Por ejemplo, la “estratagema” 32: “Una forma rápida de invalidar o, al menos, hacer sospechosa una afirmación del adversario que no nos conviene es subsumirla bajo una categoría aborrecible con la que pueda tener alguna semejanza, con la que se la relaciona sin más: por ejemplo ‘esto es maniqueísmo, esto es arrianismo; esto es pelagianismo; esto es idealismo; esto es espinozismo; esto es panteísmo; esto es brownianismo; esto es naturalismo; esto, ateísmo; esto es racionalismo; esto, espiritualismo; esto es misticismo; etc.’” O la que llama “estratagema final”: “Cuando se advierte que el adversario es superior y se tienen las de perder, se procede ofensiva, grosera y ultrajantemente; es decir, se pasa del objeto de la discusión (puesto que ahí se ha perdido la partida) a la persona del adversario, a la que se ataca de cualquier manera (…), así, uno se torna insolente y burlón, ofensivo y grosero”.
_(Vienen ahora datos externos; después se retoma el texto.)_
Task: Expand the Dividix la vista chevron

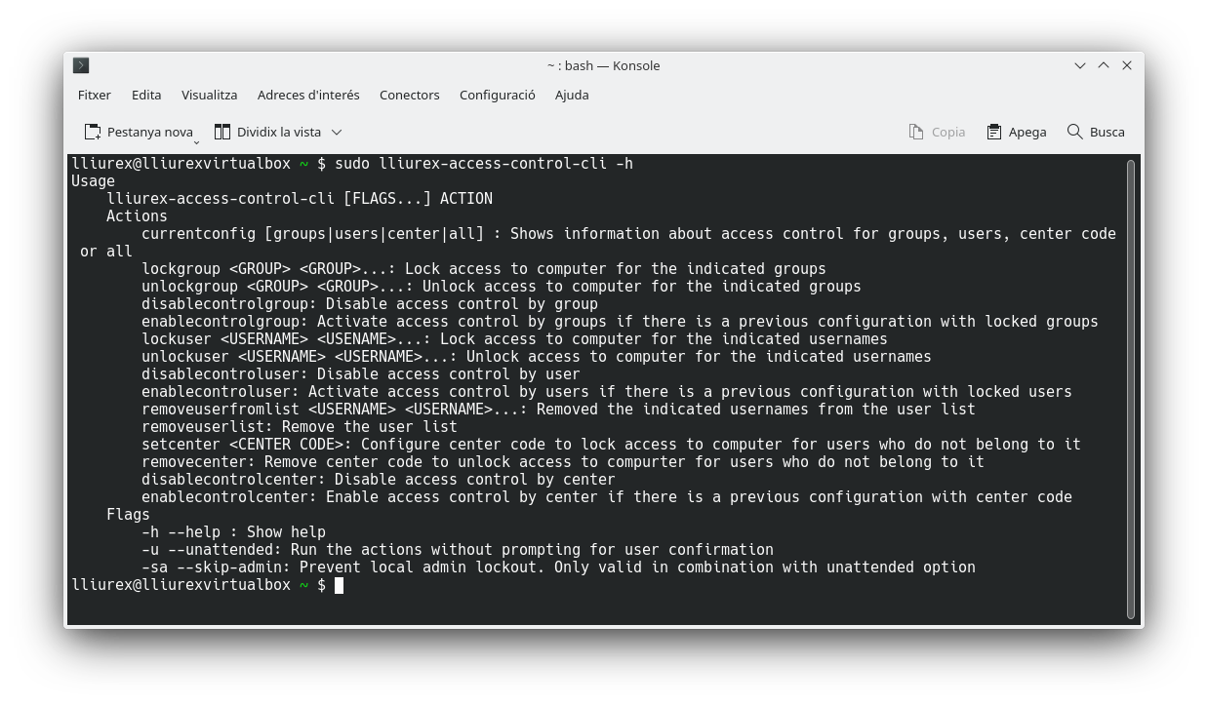Action: [337, 132]
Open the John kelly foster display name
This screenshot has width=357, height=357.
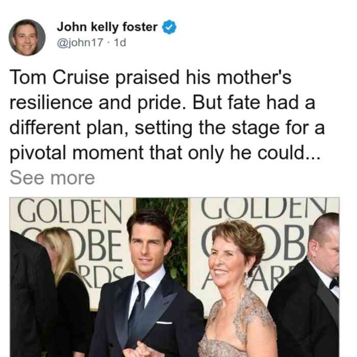tap(107, 27)
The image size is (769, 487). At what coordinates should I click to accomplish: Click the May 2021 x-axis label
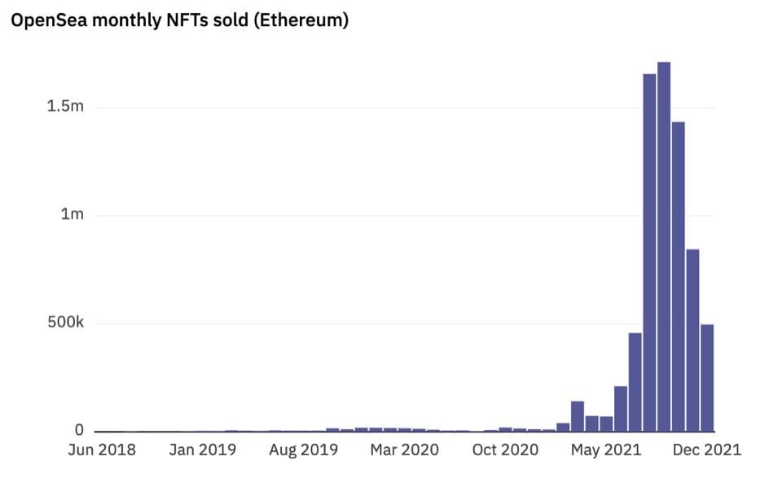tap(606, 450)

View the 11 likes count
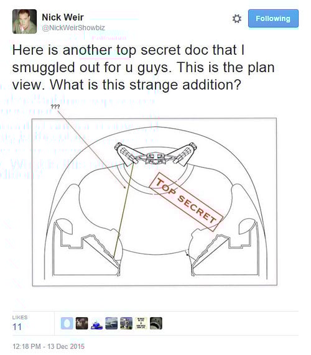click(x=17, y=327)
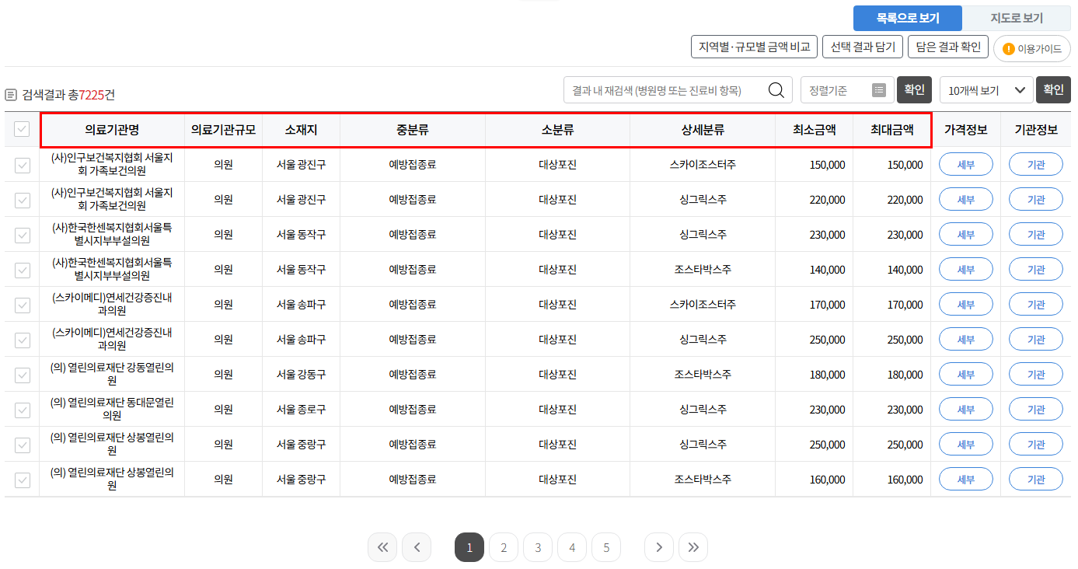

Schopenhauer no solo describe una serie de fintas dialécticas; también apronta respuestas útiles. Vamos a lo que importa. Hemos querido demostrar más arriba que no molestar a Sánchez es una actividad que suele estar en función inversamente proporcional con el fomento del interés público. Molestarle, en tal caso, será obra de virtud y galardón de todo buen ciudadano. Aquí es donde el viejo don Arturo puede ayudarnos. Por ejemplo, sugiriendo la respuesta idónea frente a un contendiente atacado de vanidad: “Es un hecho comprobado que, si con toda tranquilidad, se le demuestra que no tiene razón y que juzga y piensa falsamente –algo que acontece en toda victoria dialéctica– se le irritará más que con una expresión grosera y ofensiva. ¿Por qué? Porque como dice Hobbes (De Cive, c, i), Omnis animi voluptas, omnisque alacritas in eo sita est, quod quis babeat, quibuscum conferens se, possit magnifice sentire de se ipso [Toda alegría del ánimo y todo contento residen en que haya alguien con quien, al compararse, uno pueda tener un alto sentimiento de sí mismo]. Y es que nada importa más a los hombres que la satisfacción de su vanidad, siendo la herida más dolorosa aquella que la afecta. Tal satisfacción de la vanidad surge, por lo general, de la comparación de uno mismo con los demás bajo cualquier aspecto, pero principalmente en lo que concierne a la inteligencia. Esto se comprueba de hecho y con gran intensidad en la discusión. De ahí la rabia del vencido, aunque no tenga razón, y de ahí el que recurra como último medio a esta estratagema final. A eso no se puede responder simplemente con gentileza por nuestra parte. Mucha sangre fría, sin embargo, puede servir de gran ayuda si en cuanto se advierte que el oponente nos ataca ad personam, le respondemos tranquilamente que eso no tiene que ver con el asunto y proseguimos a continuación con las demostraciones para probar su error, sin hacer caso alguno de la ofensa –más o menos como Temístocles a Euribíades: [¡pégame, pero escúchame! Plutarco, Temístocles 11, 20]. Pero esto no se le da bien a cualquiera”.
Algo de evocación schopenhaueriana tuvo lo que escuchamos el otro día en el Senado. Se va teniendo la impresión, cada vez más nítida, de que a maese Pedro ya le va tocando irse con el retablo a otra parte.